CRSP US Stock Databases

About the database

CRSP is renowned for its expertise in building and maintaining historical, academic, research-quality stock market databases. The CRSP US Stock Databases provide a unique research source characterized by unmatched breadth and depth. They include CRSP’s permanent identifiers allowing for clean and accurate backtesting, research utilizing time-series and corporate event data, performance measurement, benchmarking, and securities analysis.

The CRSP US Stock Databases contain daily and monthly market and corporate action data for over 32,000 active and inactive securities with primary listings on the NYSE, NYSE American, NASDAQ, NYSE Arca and Bats exchanges and include CRSP broad market indexes. CRSP databases are characterized by their comprehensive corporate action information and highly accurate total return calculations.

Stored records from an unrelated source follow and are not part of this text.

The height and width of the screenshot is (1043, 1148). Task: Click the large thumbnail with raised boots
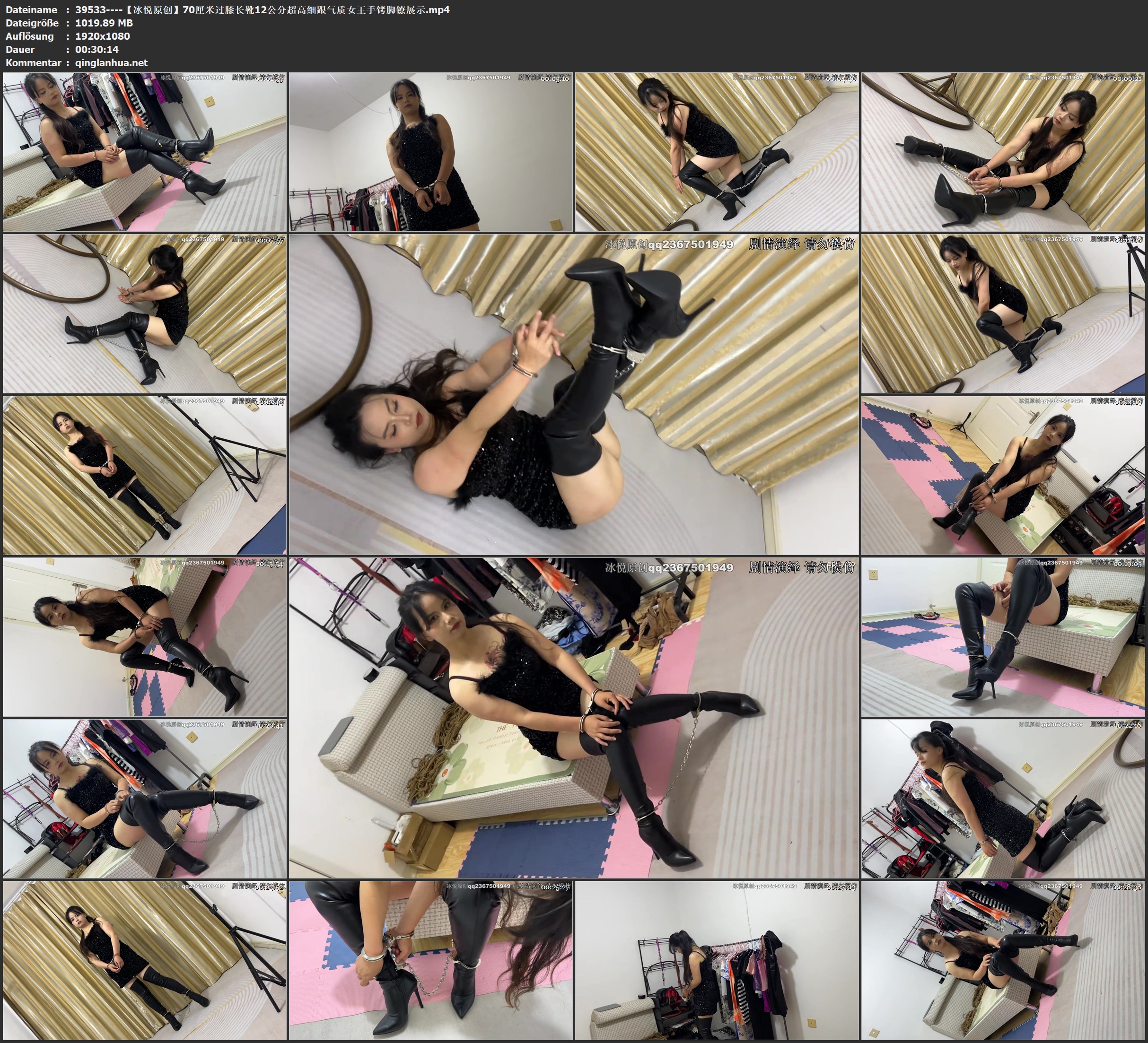click(x=573, y=394)
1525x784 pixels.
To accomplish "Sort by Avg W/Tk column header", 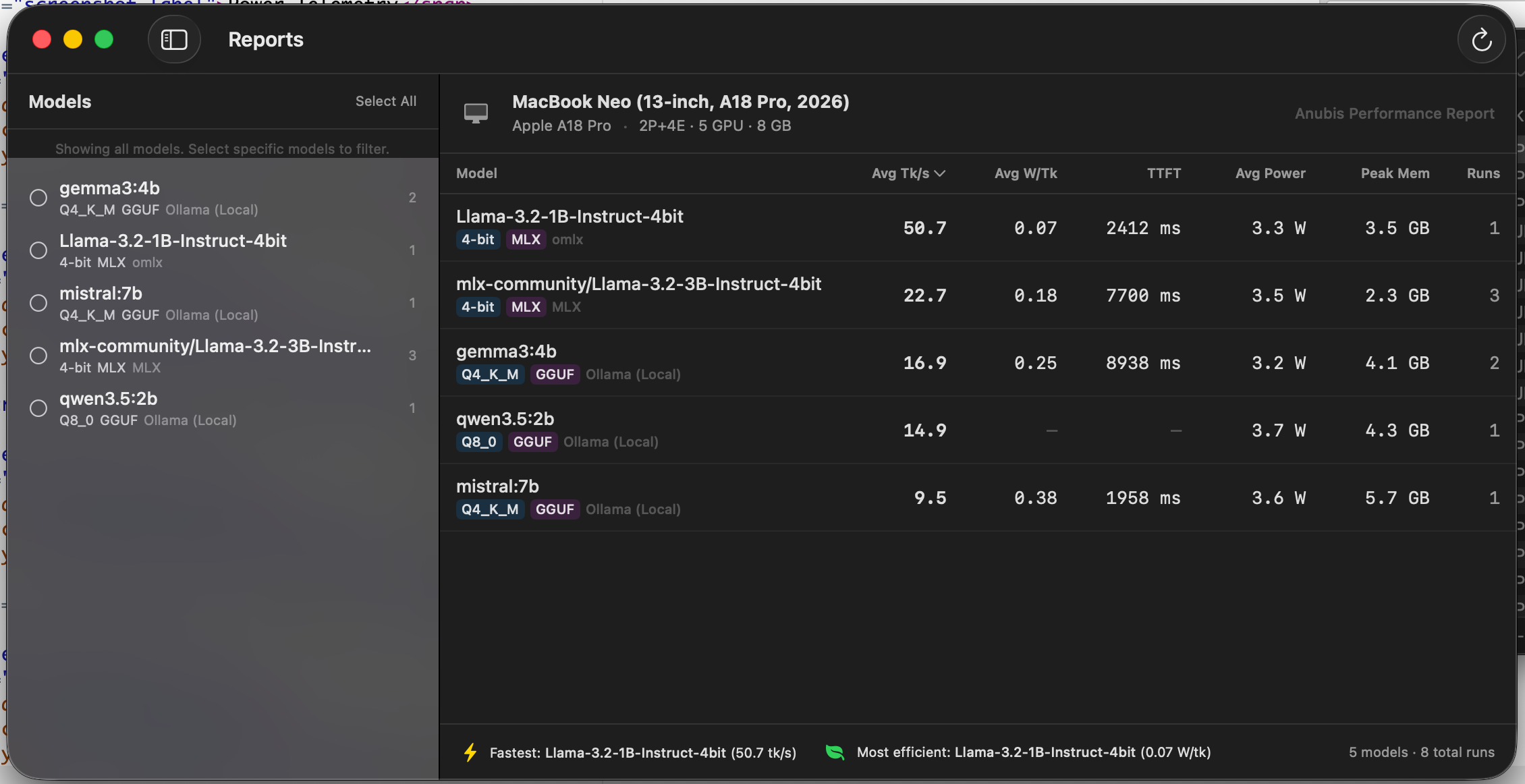I will tap(1025, 173).
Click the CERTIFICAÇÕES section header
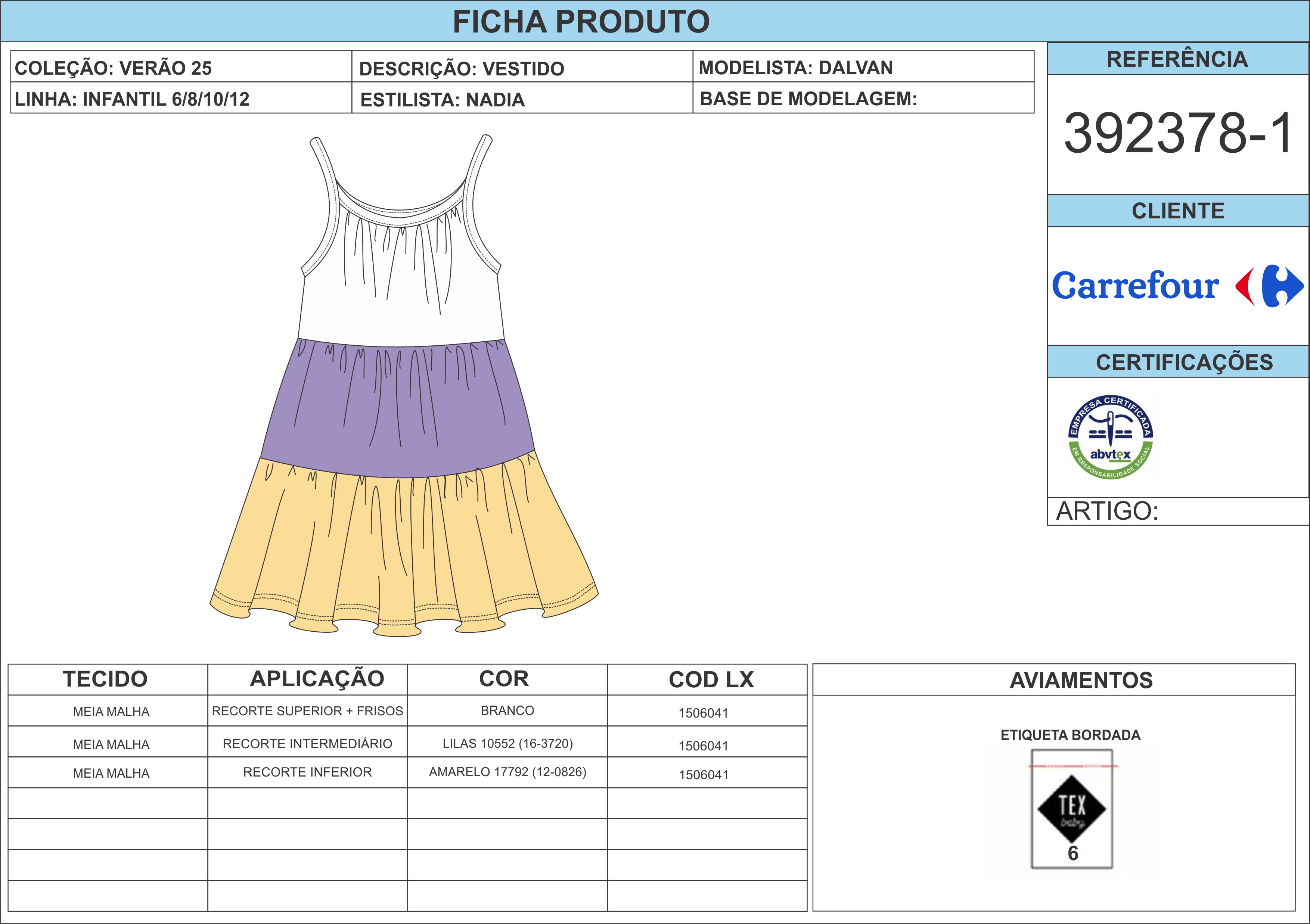Screen dimensions: 1310x924 (1184, 362)

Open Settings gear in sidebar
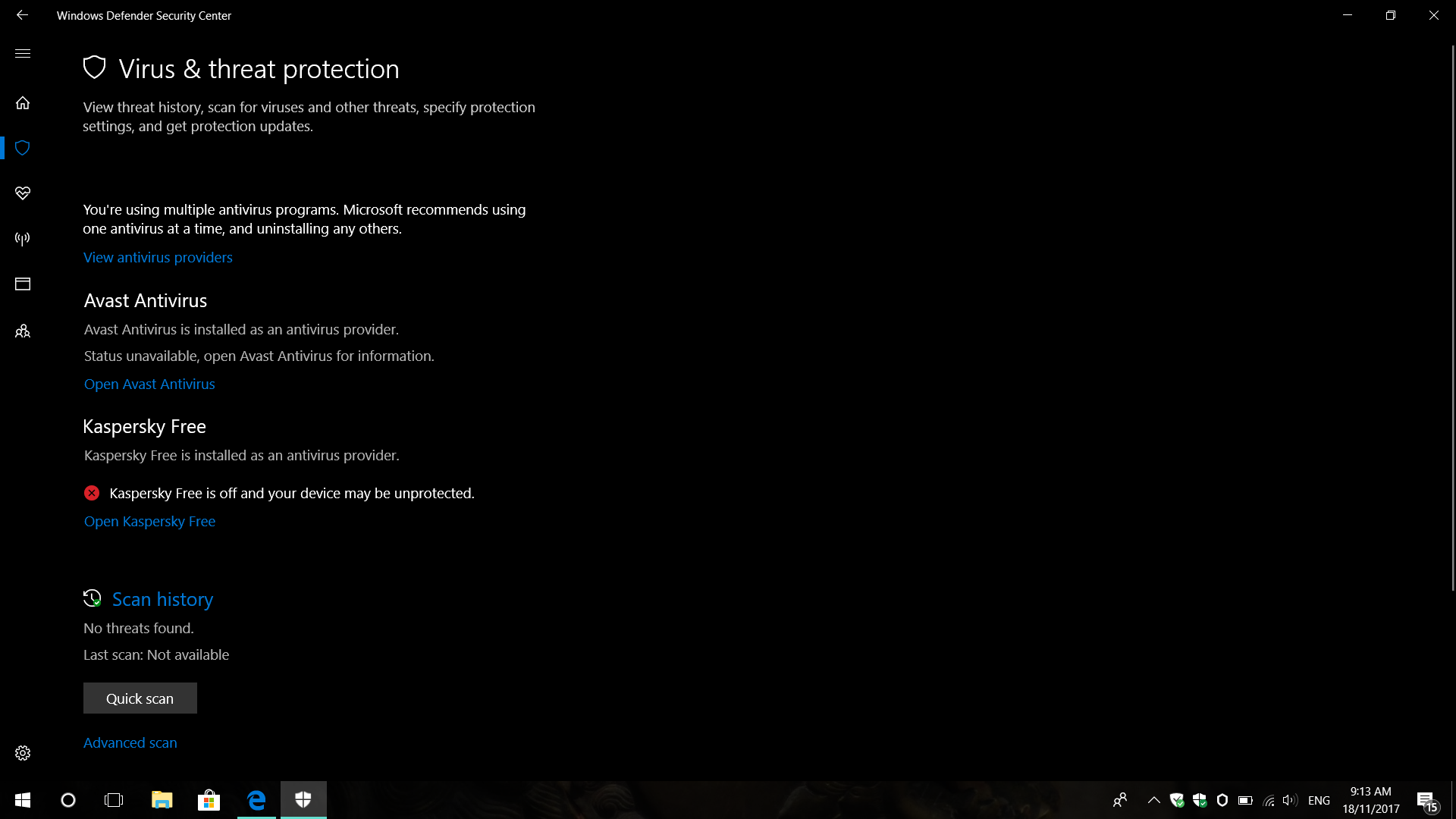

New Flat File Format 2.0 (CIZ) is Here!


CRSP has introduced a new Flat File Format 2.0 (CIZ) for the CRSP US 1925 and 1962 Stock and Stock with Index Databases. All Stock and Index subscribers – monthly, quarterly, and annual – received this premiere data cut. Click here for more information. As was true for the Flat File Format 1.0 (SIZ), the files are available in SAS, ASCII and R formats.

Click on the Documentation Tab below for new resources. 

Please email support@crsp.org and indicate your preferred file format. If we do not receive your preferred file format, your organization will not have access to the new Flat File Format 2.0 (CIZ).

Tabs

Knowledge Base

Citigroup volume has missing values for four dates

There are four dates where the daily trading volume for Citigroup, PERMNO 70519, Ticker C, exceeds our database’s maximum value (2147483648). Instead of inserting a false value into the database, we have listed the volumes for these dates as -99 (missing). The true trading volume values for those dates:

Volume
20090805 2674463281
20091217 3772638437
20091218 2813697156
20101207 3267829406

How can a security have a negative dividend amount?

There are four PERMNOs in the CRSP security universe with negative dividend amounts. In the 1920s, some companies required the payment of assessment fees from their shareholders. These assessment fees are recorded as negative dividend amounts and represent an obligation of the shareholders to make payments.  Two securities, Chicago Milwaukee St. Paul & Pacific (PERMNO 11228) and Wallace Murray Corp (PERMNO 15229) fall into that category. Two other securities with negative dividend amounts are more recent:  British Airways PLC (PERMNO 71589) and BT Group PLC (PERMNO 66835).  These amounts have been verified as installment payments. 

CHICAGO MILWAUKEE ST PAUL & PAC
SIC: 400 (Railroads)

PERMNO DISTCD DIVAMT EXDT
11228 2844 -32.0600014 3/2/1928

WALLACE MURRAY CORP
SIC: 3431 (Heating Equipment, Except Electric And Warm Air)

PERMNO DISTCD DIVAMT EXDT
15229 3260 -10.0000000 1/27/1927

 

BRITISH AIRWAYS PLC
Share code: 36
SIC: 4512 (Air Transportation Scheduled)

PERMNO DISTCD DIVAMT EXDT
71589 1282 -9.9200001 8/12/1987

B T GROUP PLC
SIC: 4813 (Communications Services, Not Elsewhere Classified)

PERMNO DISTCD DIVAMT EXDT
66835 1280 -3.1080000  6/3/1985
66835 1280 -2.7387900  4/2/1986

 

How are Standard Industrial Classification (SIC) codes collected?

CRSP does not actively assign SIC codes. We obtain NASDAQ SIC codes directly from the NASDAQ exchange and obtain NYSE, NYSE American, and ARCA SIC codes from Interactive Data (formerly FT Interactive Data). All data providers have told CRSP that they reference SEC documents as SIC code sources.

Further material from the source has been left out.